On working to establish a fundraising programme in a new market some time ago our banking risk was initially deemed ‘high’. The type of payments to be requested – high volume, low value (typical of regular gifts from an individual) were compared by our bank’s account manager to gym membership payments. I would love to see what kind of gym can be joined for €15 a month… hopefully one that also works to effect positive global change!! Despite appropriate briefings our bank contact then expressed surprise at the number of potential failed payments (in fundraising terms an acceptable no-show rate) as “this isn’t something seen in the commercial world”. No, and that would be because for gym memberships, TV and energy subscriptions, etc, consumers are tied into a contract – very often for as long as 18-24 months – and, as consumers, we accept this long-term commitment based on anticipated service provision (which in my experience very often falls far short). Charities do not have this luxury. There is no contract, much to the frustration of many finance managers I am sure, only a simple pledge form confirming the practical payment details. Our ‘contract’ with the supporter is based on their verbal agreement to the gift, their acceptance and buy-in to the pitch delivered by the fundraiser.
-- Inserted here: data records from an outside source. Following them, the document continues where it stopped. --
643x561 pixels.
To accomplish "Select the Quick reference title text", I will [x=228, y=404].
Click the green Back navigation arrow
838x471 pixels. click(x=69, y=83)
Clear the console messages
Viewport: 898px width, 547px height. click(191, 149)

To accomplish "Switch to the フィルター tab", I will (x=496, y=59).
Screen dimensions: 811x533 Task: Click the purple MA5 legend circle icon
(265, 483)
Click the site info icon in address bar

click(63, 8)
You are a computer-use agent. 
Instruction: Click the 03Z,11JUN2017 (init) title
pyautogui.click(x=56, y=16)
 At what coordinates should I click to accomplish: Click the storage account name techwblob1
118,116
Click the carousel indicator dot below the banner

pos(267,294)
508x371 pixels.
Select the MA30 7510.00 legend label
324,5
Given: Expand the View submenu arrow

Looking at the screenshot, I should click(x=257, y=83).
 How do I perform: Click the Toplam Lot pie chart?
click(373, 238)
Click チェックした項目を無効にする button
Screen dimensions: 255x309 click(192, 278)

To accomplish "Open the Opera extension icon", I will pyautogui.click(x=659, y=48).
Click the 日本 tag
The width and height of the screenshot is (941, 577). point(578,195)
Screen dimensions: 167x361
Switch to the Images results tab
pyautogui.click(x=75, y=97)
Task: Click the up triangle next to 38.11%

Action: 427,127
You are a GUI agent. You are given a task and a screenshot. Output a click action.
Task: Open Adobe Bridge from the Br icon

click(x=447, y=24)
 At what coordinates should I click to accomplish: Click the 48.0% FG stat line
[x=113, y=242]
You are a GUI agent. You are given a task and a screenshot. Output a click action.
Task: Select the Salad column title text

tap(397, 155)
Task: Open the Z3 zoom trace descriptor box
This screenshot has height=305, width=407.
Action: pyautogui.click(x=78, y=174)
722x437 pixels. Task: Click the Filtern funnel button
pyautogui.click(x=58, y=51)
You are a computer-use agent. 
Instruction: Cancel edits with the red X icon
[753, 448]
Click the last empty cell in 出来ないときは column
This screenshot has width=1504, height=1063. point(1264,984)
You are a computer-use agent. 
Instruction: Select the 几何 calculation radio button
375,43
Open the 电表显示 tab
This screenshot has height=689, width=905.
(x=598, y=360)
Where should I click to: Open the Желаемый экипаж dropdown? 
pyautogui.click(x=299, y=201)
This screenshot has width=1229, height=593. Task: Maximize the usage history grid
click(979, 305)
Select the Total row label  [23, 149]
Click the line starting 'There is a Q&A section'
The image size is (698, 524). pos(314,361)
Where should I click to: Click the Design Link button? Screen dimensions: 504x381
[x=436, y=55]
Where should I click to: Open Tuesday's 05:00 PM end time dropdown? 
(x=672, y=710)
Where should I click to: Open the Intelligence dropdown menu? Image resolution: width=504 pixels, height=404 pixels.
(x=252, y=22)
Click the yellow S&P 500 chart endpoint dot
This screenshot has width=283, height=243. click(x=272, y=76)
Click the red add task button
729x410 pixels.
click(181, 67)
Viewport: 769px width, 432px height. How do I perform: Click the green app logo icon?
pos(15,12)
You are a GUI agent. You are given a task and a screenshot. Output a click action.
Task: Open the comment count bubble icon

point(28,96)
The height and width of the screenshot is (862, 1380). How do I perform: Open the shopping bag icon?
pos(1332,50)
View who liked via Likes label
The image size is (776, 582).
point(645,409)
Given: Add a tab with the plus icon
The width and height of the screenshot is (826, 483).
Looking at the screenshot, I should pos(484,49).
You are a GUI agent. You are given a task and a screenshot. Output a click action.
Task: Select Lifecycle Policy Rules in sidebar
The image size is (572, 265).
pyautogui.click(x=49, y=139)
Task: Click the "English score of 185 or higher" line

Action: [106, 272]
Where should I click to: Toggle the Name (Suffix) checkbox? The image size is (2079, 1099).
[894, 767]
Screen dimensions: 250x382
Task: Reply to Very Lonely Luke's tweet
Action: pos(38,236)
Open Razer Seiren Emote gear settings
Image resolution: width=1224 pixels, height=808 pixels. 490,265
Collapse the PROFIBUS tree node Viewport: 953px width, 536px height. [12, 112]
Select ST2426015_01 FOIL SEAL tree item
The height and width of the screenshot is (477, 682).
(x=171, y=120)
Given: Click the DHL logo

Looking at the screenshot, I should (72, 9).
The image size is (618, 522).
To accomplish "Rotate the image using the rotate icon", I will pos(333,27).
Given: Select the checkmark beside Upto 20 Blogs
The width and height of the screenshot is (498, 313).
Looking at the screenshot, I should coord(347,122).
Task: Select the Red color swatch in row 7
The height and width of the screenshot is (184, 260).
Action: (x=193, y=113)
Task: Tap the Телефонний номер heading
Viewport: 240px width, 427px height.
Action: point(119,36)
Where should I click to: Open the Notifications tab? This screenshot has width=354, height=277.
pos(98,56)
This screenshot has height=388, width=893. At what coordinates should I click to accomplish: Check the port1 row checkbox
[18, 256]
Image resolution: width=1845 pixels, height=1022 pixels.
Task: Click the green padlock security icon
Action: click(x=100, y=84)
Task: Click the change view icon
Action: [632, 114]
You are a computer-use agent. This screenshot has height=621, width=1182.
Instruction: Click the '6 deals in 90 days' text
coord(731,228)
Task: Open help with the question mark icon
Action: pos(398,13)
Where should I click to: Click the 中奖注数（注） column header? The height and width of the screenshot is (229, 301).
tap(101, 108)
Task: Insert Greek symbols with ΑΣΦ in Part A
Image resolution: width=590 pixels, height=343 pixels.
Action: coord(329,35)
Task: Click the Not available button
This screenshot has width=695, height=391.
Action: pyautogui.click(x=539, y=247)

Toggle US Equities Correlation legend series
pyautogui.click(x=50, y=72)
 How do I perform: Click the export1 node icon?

Develop an irresistible user experience  

Whilst it is tempting to imagine a world where fundraising consists of products that donors can sign up for and enter into a contract over a given period (the RSPCA’s new mobile phone service may have taken the first steps down this road: this is not the recognisable philanthropic model). Our objective as charities is surely not purely to develop the most innovative, engaging and ‘of the moment’ product but to develop an irresistible user experience. One which brings the donor closer to the charity and enables them to feel they’re playing a significant part in the charity’s mission. Able to shape and influence, even to the tiniest extent, the charity’s activities and in the knowledge that donations are being spent wisely and having the greatest possible impact. This was brilliantly articulated by Dan Pallotta who delivered the inspirational closing plenary of the Resource Alliance’s 2011, and is author of the inspirational book “Uncharitable”. (Still much discussed at the recent 2012 IFC)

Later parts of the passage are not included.